# The one where I didn't suck quite so badly (but got hurt)



## Bill Mattocks (Aug 9, 2011)

FYI, this video was taken by a young student at my dojo using his cell phone.  He was unable to convert the format of the video, so he resorted to playing it on his laptop and filming it from the screen using a format he could convert.  He also added music and so on.  Budding director, eh? Anyway, the video is jumpy and a bit hard to see.  It starts near the end of the first bout, where we got into rock-em-sock-em robots and were sat down and then told to not hit so hard.  It includes my second and third bouts; I ended up winning the third bout by DQ when my opponent blasted me in the right shoulder after we had all been warned about excessive contact; but honestly, he just hit me clean and hard; I am just now (a month later) getting to where I don't feel it when I wake up in the morning.  My jammed fingers (from blocking a kick with an open hand, my fault) are still hurting, but jammed fingers take awhile.

What I like about this video is that it does show me what I felt about the match - I was effectively blocking kicks and returning fire, and yet not getting the points for it.  Not a problem, I'm not whining, I just needed to know that my perceptions were correct and I was indeed performing fairly well for a change.  I see myself blocking kicks, hammering in replies, and getting offline.  I did slip and fall on the carpet at one point, which you guys may enjoy.  I mean, I punched the guy and apparently I was on a slippery patch of the carpet, because down I went.

Anyway, your comments are welcome as always. I know I can do better, but this is actually the best I've done so far.  I came third out of five competitors on this one.


----------



## Twin Fist (Aug 9, 2011)

i wouldnt say that your fighting sucked at all. Your fighting is, ll things considered right on track where it should be. 

Just need to relax more

i say thumbs up


----------



## Stealthy (Aug 15, 2011)

▸ Problems to work on:
A - Answer these questions about the sparring thread:
(i) What caused the jammed fingers?
(ii) How did the poster place among the competitors?
(iii) What does Twin Fist say the poster needs to do more?
B - Please reproduce the part of the thread that opens with the words containing "What I like" and closes with "Fist (Aug 9, 2011)", replacing "carpet" with "mat" throughout.
The entries that come next are separate material and have nothing to do with the thread.

▸ Extracted material:
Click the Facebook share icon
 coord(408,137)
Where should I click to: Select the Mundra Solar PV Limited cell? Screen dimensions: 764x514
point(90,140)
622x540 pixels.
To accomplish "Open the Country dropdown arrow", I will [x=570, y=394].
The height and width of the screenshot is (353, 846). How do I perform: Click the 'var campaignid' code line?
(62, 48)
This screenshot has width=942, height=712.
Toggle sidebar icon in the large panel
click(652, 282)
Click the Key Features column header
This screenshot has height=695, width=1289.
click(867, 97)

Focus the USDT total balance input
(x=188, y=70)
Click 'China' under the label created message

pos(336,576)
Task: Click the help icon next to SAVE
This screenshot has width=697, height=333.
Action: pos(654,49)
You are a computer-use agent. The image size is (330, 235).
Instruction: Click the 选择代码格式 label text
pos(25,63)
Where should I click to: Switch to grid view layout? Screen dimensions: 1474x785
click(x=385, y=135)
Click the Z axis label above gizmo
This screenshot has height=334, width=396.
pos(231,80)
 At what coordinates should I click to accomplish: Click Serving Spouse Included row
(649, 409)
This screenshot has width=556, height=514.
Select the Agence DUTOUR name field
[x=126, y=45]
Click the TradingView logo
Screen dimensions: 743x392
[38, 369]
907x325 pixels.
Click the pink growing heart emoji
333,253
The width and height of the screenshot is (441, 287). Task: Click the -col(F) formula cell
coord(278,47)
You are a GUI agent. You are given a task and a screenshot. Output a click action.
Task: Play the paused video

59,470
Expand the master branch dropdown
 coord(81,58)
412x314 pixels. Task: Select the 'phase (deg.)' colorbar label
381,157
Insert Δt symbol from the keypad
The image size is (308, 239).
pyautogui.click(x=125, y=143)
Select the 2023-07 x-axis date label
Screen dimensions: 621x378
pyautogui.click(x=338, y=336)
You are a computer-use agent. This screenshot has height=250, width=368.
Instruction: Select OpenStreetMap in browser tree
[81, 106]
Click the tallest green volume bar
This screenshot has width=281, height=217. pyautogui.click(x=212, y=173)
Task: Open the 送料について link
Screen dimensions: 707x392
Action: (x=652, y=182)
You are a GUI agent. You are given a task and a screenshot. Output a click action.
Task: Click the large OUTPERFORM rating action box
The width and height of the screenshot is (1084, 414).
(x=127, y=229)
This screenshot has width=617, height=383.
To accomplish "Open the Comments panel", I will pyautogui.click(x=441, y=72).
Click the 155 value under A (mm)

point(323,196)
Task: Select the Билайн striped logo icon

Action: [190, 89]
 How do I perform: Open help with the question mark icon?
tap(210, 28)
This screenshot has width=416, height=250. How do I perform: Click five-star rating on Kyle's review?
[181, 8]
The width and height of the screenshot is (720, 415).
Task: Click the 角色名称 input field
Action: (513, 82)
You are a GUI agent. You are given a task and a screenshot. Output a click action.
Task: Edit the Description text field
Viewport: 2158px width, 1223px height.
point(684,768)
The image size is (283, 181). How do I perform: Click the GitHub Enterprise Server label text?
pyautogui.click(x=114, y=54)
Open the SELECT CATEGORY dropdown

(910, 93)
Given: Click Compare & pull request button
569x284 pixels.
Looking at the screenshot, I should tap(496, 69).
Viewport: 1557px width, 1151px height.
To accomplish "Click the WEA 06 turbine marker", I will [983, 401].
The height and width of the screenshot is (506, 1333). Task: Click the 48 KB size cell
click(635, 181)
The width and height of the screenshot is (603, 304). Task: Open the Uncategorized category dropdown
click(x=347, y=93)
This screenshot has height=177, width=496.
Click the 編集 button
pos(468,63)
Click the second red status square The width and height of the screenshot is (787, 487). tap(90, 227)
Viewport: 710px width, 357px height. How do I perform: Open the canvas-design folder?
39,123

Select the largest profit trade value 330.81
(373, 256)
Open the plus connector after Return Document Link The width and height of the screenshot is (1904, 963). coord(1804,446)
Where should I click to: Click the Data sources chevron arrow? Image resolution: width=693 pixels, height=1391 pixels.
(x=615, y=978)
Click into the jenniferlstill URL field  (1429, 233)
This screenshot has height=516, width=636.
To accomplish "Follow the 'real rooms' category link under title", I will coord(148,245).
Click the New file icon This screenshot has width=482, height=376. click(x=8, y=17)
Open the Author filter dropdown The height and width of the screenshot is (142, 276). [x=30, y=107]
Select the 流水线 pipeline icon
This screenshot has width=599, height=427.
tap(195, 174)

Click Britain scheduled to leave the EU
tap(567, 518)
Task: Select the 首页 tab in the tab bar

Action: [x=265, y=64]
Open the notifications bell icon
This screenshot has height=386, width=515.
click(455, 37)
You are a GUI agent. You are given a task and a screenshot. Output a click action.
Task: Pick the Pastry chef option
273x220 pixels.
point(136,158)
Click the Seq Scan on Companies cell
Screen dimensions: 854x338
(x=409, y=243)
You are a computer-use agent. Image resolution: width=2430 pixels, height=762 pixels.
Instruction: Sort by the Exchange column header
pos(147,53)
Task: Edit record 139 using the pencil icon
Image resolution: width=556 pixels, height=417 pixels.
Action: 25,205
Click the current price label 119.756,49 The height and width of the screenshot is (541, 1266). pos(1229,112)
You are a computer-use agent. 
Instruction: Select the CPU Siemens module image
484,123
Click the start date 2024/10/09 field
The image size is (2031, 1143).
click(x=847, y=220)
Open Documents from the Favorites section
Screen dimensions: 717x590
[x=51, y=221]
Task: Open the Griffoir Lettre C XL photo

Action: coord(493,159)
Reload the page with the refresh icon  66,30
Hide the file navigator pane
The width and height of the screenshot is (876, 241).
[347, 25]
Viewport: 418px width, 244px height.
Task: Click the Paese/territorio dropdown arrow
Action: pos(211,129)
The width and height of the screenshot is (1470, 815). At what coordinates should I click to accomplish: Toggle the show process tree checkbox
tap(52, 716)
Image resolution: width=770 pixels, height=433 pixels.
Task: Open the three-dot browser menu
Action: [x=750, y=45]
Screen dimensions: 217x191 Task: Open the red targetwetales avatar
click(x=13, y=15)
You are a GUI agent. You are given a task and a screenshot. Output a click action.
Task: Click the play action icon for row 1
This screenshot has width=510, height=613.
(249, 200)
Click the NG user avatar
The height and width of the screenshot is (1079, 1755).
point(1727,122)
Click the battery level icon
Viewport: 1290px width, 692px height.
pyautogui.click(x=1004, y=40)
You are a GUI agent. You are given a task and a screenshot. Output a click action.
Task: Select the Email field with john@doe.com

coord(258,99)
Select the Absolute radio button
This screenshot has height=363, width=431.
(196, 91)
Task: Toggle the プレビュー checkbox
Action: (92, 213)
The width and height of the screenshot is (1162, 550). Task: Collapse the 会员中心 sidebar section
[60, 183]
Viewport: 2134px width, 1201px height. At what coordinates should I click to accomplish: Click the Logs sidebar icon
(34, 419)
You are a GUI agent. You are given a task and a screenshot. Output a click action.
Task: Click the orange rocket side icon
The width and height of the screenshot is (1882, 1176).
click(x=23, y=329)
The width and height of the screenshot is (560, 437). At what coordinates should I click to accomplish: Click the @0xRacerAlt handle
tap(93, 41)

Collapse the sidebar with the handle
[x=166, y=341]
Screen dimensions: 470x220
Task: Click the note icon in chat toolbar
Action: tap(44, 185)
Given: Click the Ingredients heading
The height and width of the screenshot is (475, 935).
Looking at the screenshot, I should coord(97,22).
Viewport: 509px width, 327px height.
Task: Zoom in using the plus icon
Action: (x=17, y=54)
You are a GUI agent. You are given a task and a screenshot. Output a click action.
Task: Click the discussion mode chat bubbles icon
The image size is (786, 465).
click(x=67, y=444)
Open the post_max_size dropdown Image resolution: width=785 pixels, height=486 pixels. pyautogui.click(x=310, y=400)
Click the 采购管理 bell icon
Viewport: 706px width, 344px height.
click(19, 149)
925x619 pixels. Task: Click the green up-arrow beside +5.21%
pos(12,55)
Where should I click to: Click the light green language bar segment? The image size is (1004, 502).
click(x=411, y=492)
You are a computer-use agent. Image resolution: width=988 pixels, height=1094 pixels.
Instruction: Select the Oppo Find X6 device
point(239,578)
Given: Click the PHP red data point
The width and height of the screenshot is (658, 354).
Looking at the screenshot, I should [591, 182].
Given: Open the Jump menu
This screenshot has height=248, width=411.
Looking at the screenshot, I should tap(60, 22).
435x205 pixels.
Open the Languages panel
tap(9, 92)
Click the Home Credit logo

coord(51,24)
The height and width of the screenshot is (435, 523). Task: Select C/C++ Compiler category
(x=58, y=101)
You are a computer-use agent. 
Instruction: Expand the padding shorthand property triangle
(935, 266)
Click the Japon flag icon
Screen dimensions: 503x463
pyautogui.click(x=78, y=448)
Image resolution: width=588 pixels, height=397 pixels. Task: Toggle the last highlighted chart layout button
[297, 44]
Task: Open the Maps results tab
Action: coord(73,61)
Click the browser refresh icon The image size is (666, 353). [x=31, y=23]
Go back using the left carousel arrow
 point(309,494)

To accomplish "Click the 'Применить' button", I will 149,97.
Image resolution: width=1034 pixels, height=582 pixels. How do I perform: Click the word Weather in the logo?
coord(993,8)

▸ Exercise solutions:
A -
(i) Blocking a kick with an open hand.
(ii) Third out of five competitors.
(iii) Relax.

B -
What I like about this video is that it does show me what I felt about the match - I was effectively blocking kicks and returning fire, and yet not getting the points for it.  Not a problem, I'm not whining, I just needed to know that my perceptions were correct and I was indeed performing fairly well for a change.  I see myself blocking kicks, hammering in replies, and getting offline.  I did slip and fall on the mat at one point, which you guys may enjoy.  I mean, I punched the guy and apparently I was on a slippery patch of the mat, because down I went.

Anyway, your comments are welcome as always. I know I can do better, but this is actually the best I've done so far.  I came third out of five competitors on this one.


----------



## Twin Fist (Aug 9, 2011)